# Action item
Please copy the lines below exactly, from the first one through the line showing "Task: Click the Grekland".

(Dataset records)
╔══
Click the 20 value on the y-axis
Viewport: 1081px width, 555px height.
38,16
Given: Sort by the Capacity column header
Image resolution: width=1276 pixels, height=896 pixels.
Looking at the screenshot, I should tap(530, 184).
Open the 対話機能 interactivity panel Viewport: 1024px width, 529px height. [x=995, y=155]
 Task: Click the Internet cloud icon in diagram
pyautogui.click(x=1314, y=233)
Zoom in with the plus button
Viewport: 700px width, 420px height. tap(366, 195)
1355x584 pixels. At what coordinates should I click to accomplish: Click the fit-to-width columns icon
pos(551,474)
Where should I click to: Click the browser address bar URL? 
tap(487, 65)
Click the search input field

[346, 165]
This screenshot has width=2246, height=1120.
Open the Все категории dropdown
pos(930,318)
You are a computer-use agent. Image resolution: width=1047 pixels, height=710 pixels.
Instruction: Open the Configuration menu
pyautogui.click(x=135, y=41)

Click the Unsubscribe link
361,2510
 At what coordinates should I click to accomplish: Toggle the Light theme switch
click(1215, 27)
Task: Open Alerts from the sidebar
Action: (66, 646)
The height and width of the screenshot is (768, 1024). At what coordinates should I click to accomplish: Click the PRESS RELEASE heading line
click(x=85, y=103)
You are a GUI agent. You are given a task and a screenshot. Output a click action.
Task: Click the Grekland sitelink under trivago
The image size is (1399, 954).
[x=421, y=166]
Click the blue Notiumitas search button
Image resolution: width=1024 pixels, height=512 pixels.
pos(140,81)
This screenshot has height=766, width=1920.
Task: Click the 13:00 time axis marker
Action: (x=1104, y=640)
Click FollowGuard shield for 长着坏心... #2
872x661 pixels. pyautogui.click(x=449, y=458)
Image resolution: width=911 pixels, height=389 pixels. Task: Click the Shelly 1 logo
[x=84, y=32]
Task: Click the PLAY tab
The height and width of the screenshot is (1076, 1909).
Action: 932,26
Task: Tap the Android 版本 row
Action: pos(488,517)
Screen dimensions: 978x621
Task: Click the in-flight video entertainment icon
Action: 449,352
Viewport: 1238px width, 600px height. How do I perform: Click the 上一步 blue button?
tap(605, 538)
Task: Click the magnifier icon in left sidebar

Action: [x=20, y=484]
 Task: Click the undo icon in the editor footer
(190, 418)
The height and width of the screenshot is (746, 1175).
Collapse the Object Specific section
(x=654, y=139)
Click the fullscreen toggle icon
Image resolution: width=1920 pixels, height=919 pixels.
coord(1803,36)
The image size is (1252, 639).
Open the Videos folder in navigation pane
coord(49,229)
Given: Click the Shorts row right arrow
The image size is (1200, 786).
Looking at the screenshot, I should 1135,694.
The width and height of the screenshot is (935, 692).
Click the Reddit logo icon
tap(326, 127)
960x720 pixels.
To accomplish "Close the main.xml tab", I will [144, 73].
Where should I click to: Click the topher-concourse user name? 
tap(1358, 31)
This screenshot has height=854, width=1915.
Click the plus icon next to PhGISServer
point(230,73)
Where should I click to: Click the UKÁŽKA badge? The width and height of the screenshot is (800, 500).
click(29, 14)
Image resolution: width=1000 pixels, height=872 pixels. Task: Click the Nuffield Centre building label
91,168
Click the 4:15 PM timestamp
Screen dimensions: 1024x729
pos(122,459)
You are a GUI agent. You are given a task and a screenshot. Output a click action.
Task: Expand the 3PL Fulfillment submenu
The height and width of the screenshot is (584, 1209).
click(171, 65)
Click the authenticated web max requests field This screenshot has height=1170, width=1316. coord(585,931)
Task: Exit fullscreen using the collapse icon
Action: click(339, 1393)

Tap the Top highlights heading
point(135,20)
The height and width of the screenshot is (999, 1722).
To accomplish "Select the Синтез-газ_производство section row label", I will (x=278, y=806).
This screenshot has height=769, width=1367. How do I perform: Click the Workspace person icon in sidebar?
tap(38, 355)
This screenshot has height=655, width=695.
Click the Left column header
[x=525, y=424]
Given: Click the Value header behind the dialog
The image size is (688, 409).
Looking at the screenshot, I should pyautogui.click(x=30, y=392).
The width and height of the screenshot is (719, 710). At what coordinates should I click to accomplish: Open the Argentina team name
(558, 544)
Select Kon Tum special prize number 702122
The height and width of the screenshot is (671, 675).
╚══
# Response
Click the 20 value on the y-axis
Viewport: 1081px width, 555px height.
38,16
Given: Sort by the Capacity column header
Image resolution: width=1276 pixels, height=896 pixels.
Looking at the screenshot, I should tap(530, 184).
Open the 対話機能 interactivity panel Viewport: 1024px width, 529px height. [x=995, y=155]
 Task: Click the Internet cloud icon in diagram
pyautogui.click(x=1314, y=233)
Zoom in with the plus button
Viewport: 700px width, 420px height. tap(366, 195)
1355x584 pixels. At what coordinates should I click to accomplish: Click the fit-to-width columns icon
pos(551,474)
Where should I click to: Click the browser address bar URL? 
tap(487, 65)
Click the search input field

[346, 165]
This screenshot has width=2246, height=1120.
Open the Все категории dropdown
pos(930,318)
You are a computer-use agent. Image resolution: width=1047 pixels, height=710 pixels.
Instruction: Open the Configuration menu
pyautogui.click(x=135, y=41)

Click the Unsubscribe link
361,2510
 At what coordinates should I click to accomplish: Toggle the Light theme switch
click(1215, 27)
Task: Open Alerts from the sidebar
Action: (66, 646)
The height and width of the screenshot is (768, 1024). At what coordinates should I click to accomplish: Click the PRESS RELEASE heading line
click(x=85, y=103)
You are a GUI agent. You are given a task and a screenshot. Output a click action.
Task: Click the Grekland sitelink under trivago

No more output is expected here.